Apr. 2nd, 2011

Ouch

Apr. 2nd, 2011 08:19 am
[Darlin', you might not want to read this...]

So what was to be a pleasant night out with one of K's coworkers turned into a "justify your existence" inquisition based on second wave transmisogynist bullshit. It was nice to find out that my existence was somewhat inherently offensive, for having experienced male privilege at some point but "choosing" to be female*, and that I have value only because K likes me. See, I thought I had no fucking value, so it was good to know that the affection of a cis woman still gives me the right to live.

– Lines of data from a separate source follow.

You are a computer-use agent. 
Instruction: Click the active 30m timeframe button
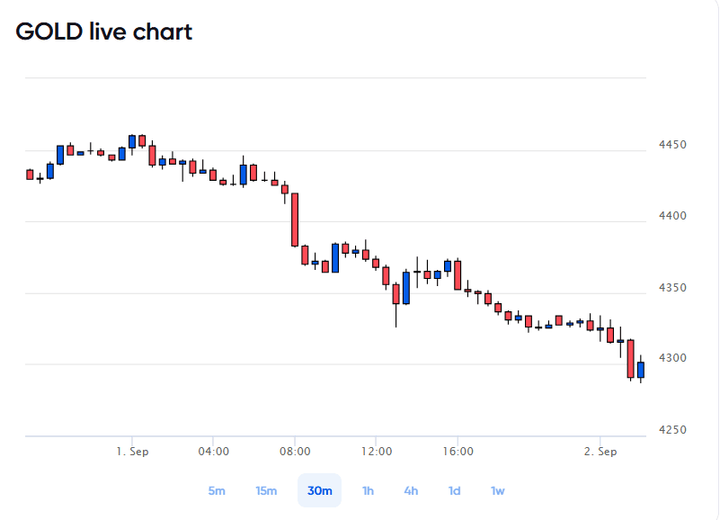coord(320,490)
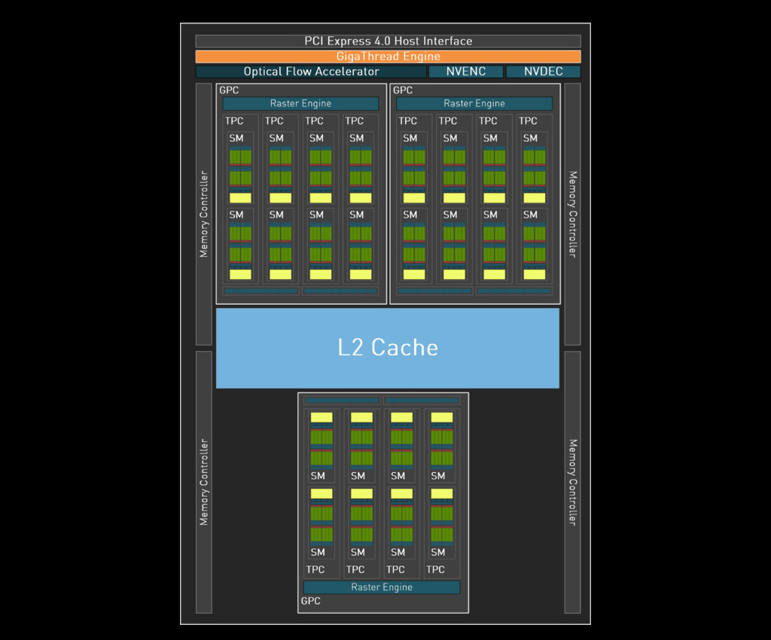The width and height of the screenshot is (771, 640).
Task: Click the blue L2 Cache block
Action: click(x=388, y=348)
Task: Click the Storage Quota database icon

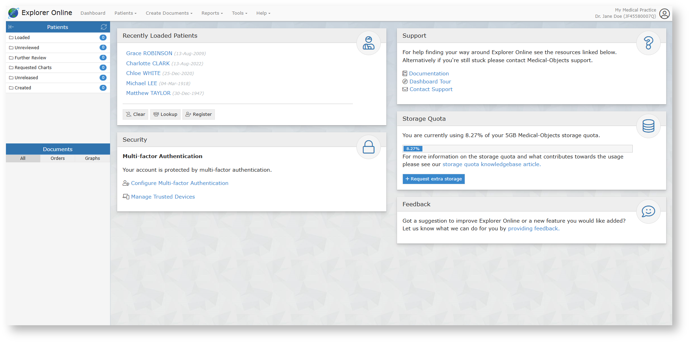Action: pos(648,126)
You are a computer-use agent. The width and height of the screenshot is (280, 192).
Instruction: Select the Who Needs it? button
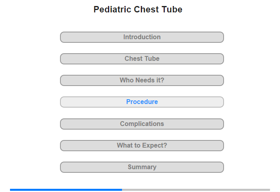142,80
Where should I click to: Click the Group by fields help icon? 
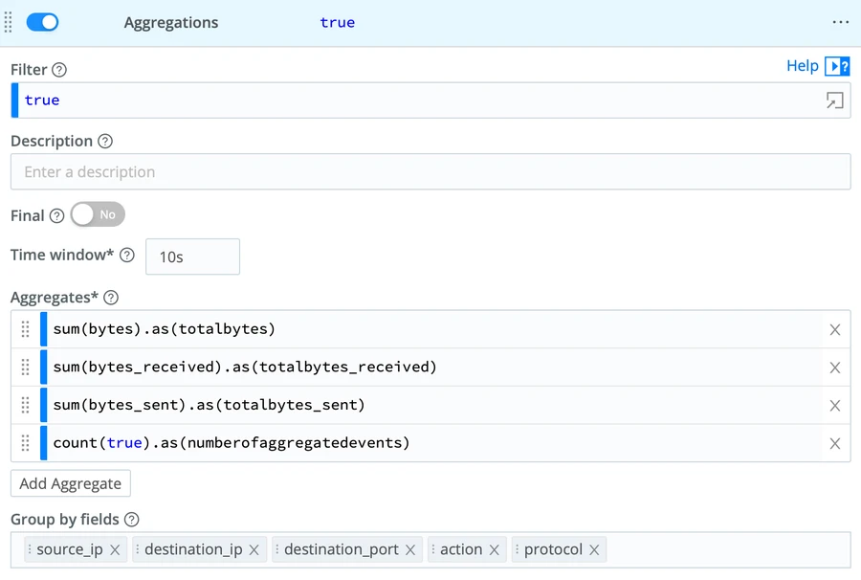point(132,520)
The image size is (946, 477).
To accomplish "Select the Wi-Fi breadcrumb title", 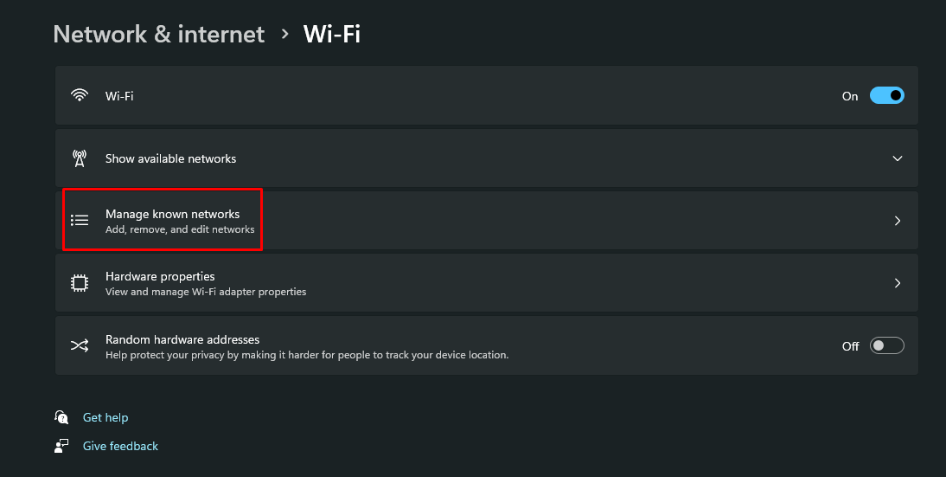I will coord(332,35).
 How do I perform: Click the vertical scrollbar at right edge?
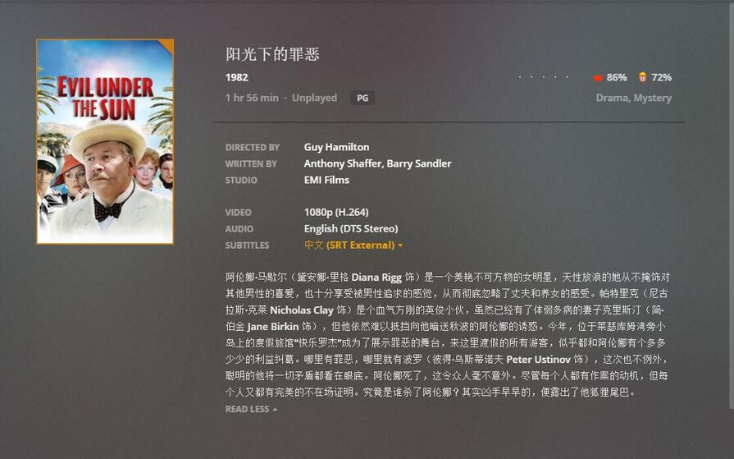pos(732,204)
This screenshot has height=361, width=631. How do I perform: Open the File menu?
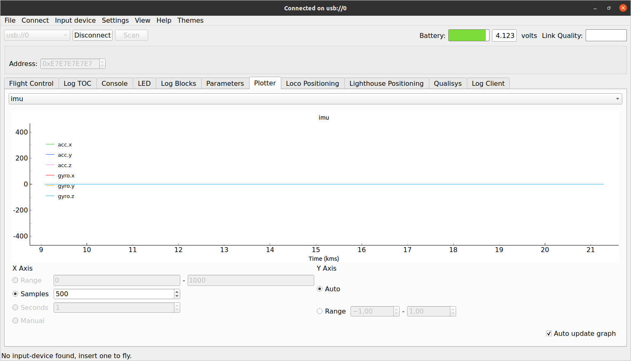click(x=10, y=20)
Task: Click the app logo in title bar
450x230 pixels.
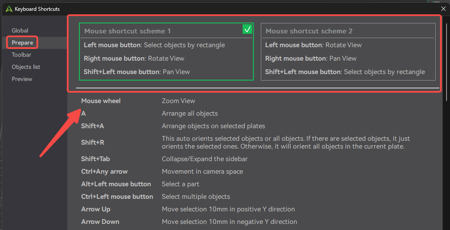Action: pos(9,9)
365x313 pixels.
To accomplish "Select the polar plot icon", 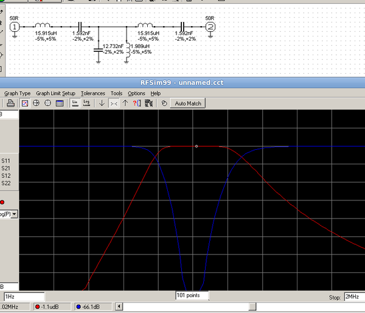I will click(x=47, y=104).
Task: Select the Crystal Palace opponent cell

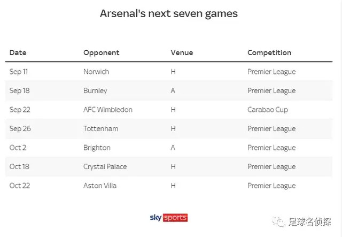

So, yeah, all I have to show for last night are a bunch of nightmares and some new gouges on my arms. But, hey, I suppose there is a silver lining here. I may have been crushing a bit on this coworker of hers - like I do with probably half the queer girls I meet because I'm fucking absurd - and was experiencing my usual crushy awkwardness, but that has been totally fixed now! Yay! Or something. Fuck. It was just a night full of ouch and fail.

*Didn't I just fucking write about that shit?
Me, after talking about last night: "Well, it's okay - I mean, shit, I have like this magical ability to forgive pretty much anything."
Her: "I know, but I don't think that's a good thing."
Me: "[K] says that too..."
Her: "Good!"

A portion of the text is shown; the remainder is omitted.